# Task details
Write out every record below exactly as it appears.

# Extracted material
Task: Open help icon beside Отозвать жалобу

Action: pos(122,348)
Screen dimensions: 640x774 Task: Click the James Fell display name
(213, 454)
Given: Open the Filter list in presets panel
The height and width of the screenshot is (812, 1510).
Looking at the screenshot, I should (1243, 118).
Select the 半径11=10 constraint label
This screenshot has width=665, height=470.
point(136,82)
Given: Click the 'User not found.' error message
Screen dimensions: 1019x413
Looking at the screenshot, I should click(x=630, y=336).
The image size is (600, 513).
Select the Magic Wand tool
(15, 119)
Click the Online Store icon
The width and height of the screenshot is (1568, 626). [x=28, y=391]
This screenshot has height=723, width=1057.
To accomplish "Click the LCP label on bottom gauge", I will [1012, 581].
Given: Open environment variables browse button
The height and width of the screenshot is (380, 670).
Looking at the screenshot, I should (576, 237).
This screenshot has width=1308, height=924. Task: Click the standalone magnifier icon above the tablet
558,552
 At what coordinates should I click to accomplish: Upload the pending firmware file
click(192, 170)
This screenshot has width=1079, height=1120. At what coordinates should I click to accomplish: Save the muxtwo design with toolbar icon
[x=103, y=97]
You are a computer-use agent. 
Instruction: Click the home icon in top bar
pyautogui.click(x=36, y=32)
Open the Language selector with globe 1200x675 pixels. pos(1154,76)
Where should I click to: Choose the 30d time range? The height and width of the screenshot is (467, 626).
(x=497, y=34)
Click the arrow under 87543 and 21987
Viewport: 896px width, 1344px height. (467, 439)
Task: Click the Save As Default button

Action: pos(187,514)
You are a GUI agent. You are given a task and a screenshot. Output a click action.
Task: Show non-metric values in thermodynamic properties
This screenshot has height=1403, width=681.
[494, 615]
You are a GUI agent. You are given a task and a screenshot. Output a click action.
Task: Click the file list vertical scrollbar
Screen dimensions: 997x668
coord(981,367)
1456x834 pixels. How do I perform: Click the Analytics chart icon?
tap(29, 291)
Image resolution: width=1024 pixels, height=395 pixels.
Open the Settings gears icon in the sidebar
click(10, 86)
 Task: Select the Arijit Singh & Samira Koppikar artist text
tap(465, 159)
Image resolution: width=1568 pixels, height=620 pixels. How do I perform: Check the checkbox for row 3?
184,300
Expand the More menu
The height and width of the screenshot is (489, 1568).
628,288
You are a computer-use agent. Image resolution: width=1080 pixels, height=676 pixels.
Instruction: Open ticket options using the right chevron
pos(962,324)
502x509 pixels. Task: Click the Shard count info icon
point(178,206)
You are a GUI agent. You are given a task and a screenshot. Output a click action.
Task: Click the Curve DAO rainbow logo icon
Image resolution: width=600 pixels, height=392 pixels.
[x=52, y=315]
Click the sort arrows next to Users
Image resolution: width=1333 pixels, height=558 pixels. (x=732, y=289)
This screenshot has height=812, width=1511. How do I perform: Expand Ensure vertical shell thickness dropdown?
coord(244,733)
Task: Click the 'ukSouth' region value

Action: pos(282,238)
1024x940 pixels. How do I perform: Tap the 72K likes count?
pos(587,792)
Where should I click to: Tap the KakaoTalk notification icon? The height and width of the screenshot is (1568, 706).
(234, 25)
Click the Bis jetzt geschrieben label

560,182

# Reply to the exercise
Task: Open help icon beside Отозвать жалобу

Action: pos(122,348)
Screen dimensions: 640x774 Task: Click the James Fell display name
(213, 454)
Given: Open the Filter list in presets panel
The height and width of the screenshot is (812, 1510).
Looking at the screenshot, I should (1243, 118).
Select the 半径11=10 constraint label
This screenshot has width=665, height=470.
point(136,82)
Given: Click the 'User not found.' error message
Screen dimensions: 1019x413
Looking at the screenshot, I should click(x=630, y=336).
The image size is (600, 513).
Select the Magic Wand tool
(15, 119)
Click the Online Store icon
The width and height of the screenshot is (1568, 626). [x=28, y=391]
This screenshot has height=723, width=1057.
To accomplish "Click the LCP label on bottom gauge", I will [1012, 581].
Given: Open environment variables browse button
The height and width of the screenshot is (380, 670).
Looking at the screenshot, I should (576, 237).
This screenshot has width=1308, height=924. Task: Click the standalone magnifier icon above the tablet
558,552
 At what coordinates should I click to accomplish: Upload the pending firmware file
click(192, 170)
This screenshot has width=1079, height=1120. At what coordinates should I click to accomplish: Save the muxtwo design with toolbar icon
[x=103, y=97]
You are a computer-use agent. 
Instruction: Click the home icon in top bar
pyautogui.click(x=36, y=32)
Open the Language selector with globe 1200x675 pixels. pos(1154,76)
Where should I click to: Choose the 30d time range? The height and width of the screenshot is (467, 626).
(x=497, y=34)
Click the arrow under 87543 and 21987
Viewport: 896px width, 1344px height. (467, 439)
Task: Click the Save As Default button

Action: pos(187,514)
You are a GUI agent. You are given a task and a screenshot. Output a click action.
Task: Show non-metric values in thermodynamic properties
This screenshot has height=1403, width=681.
[494, 615]
You are a GUI agent. You are given a task and a screenshot. Output a click action.
Task: Click the file list vertical scrollbar
Screen dimensions: 997x668
coord(981,367)
1456x834 pixels. How do I perform: Click the Analytics chart icon?
tap(29, 291)
Image resolution: width=1024 pixels, height=395 pixels.
Open the Settings gears icon in the sidebar
click(10, 86)
 Task: Select the Arijit Singh & Samira Koppikar artist text
tap(465, 159)
Image resolution: width=1568 pixels, height=620 pixels. How do I perform: Check the checkbox for row 3?
184,300
Expand the More menu
The height and width of the screenshot is (489, 1568).
628,288
You are a computer-use agent. Image resolution: width=1080 pixels, height=676 pixels.
Instruction: Open ticket options using the right chevron
pos(962,324)
502x509 pixels. Task: Click the Shard count info icon
point(178,206)
You are a GUI agent. You are given a task and a screenshot. Output a click action.
Task: Click the Curve DAO rainbow logo icon
Image resolution: width=600 pixels, height=392 pixels.
[x=52, y=315]
Click the sort arrows next to Users
Image resolution: width=1333 pixels, height=558 pixels. (x=732, y=289)
This screenshot has height=812, width=1511. How do I perform: Expand Ensure vertical shell thickness dropdown?
coord(244,733)
Task: Click the 'ukSouth' region value

Action: pos(282,238)
1024x940 pixels. How do I perform: Tap the 72K likes count?
pos(587,792)
Where should I click to: Tap the KakaoTalk notification icon? The height and width of the screenshot is (1568, 706).
(234, 25)
Click the Bis jetzt geschrieben label

560,182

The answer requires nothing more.